Milhares de pessoas estão enfrentando os sintomas da nova onda de gripe nas últimas semanas. De acordo com dados recentes, a incidência continua alta, especialmente entre crianças pequenas, o que exige um cuidado redobrado e atenção dos pais.

Especialistas afirmam que "a maioria dos casos de gripe grave e complicada envolve pessoas não vacinadas".

Consequentemente, a prevenção continua sendo a melhor ferramenta para evitar complicações. No entanto, quando a doença se instala, entender como cada medicamento age no corpo facilita muito o processo de recuperação.

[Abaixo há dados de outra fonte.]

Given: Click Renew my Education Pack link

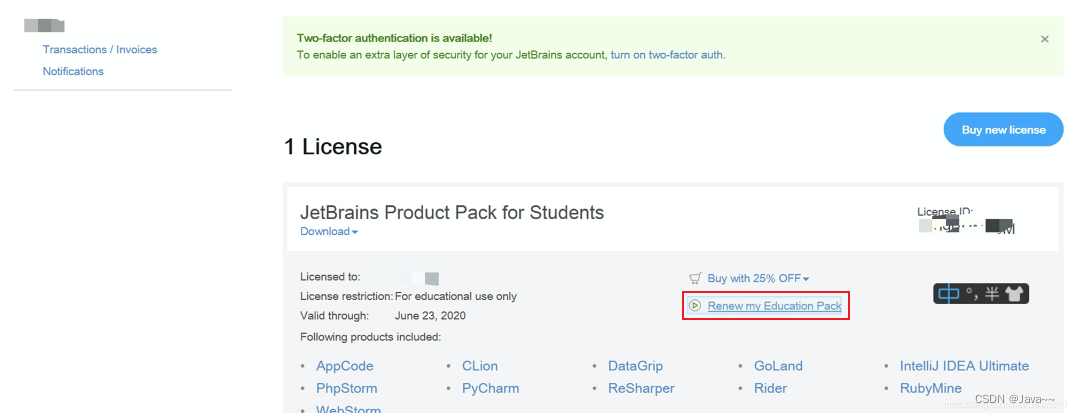Looking at the screenshot, I should [x=774, y=306].
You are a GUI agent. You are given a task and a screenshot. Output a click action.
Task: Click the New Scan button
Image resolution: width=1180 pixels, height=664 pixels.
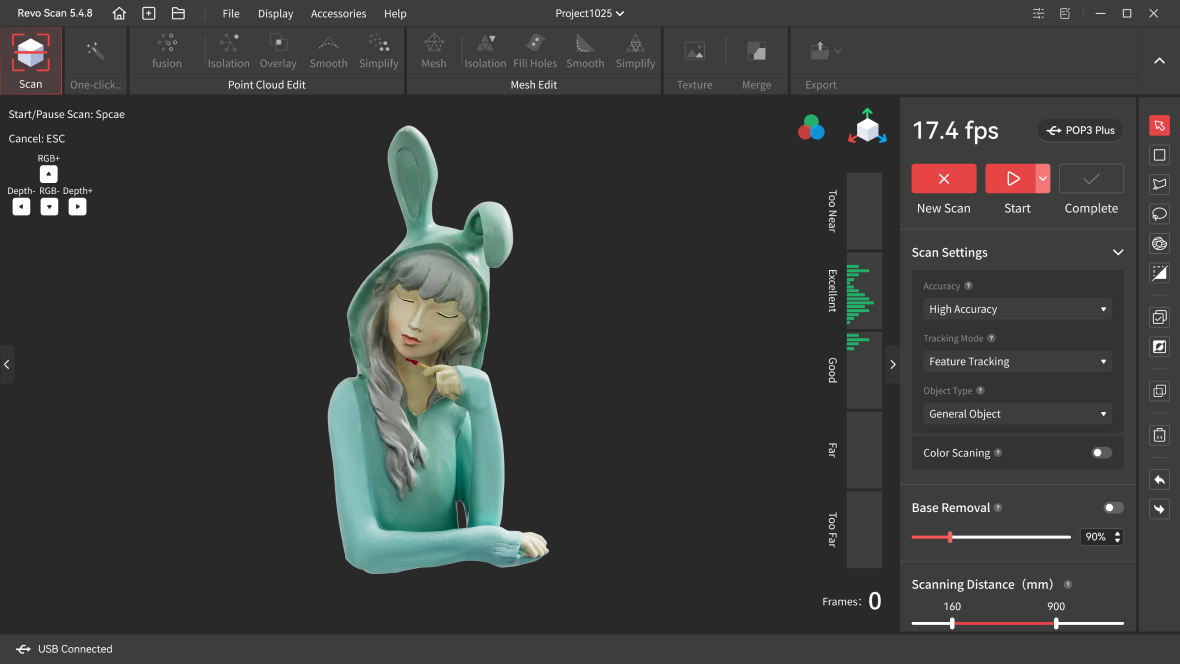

A DIFERENÇA ENTRE OS MEDICAMENTOS USADOS

O virologista Fabrizio Pregliasco esclarece que "esses medicamentos são essencialmente apenas sintomáticos; eles reduzem a resposta inflamatória. O paracetamol é um antipirético, enquanto o ibuprofeno é um anti-inflamatório que tem um efeito mais transversal na resposta inflamatória, portanto, nas dores musculares e articulares. Mas não é como se a gripe fosse diferente este ano".

Por outro lado, o médico Matteo Bassetti reforça que o paracetamol é a escolha ideal contra a febre alta. Segundo ele, "a ideia de que o paracetamol não funciona e não é eficaz contra a gripe é uma notícia falsa".

O ERRO COMUM DE SE AGASALHAR DEMAIS

Muitas pessoas acreditam que suar a febre debaixo de várias cobertas ajuda, mas os médicos discordam totalmente dessa prática. Na verdade, esse hábito impede a perda de calor necessária para baixar a temperatura do corpo.

Bassetti alerta que "cobrir-se demais é um grande erro, porque se você se cobre demais, transpira, e o suor pode esfriar, acabando por ter o efeito contrário. Esse uso excessivo acaba tendo o resultado oposto". Assim, o ideal é manter roupas leves.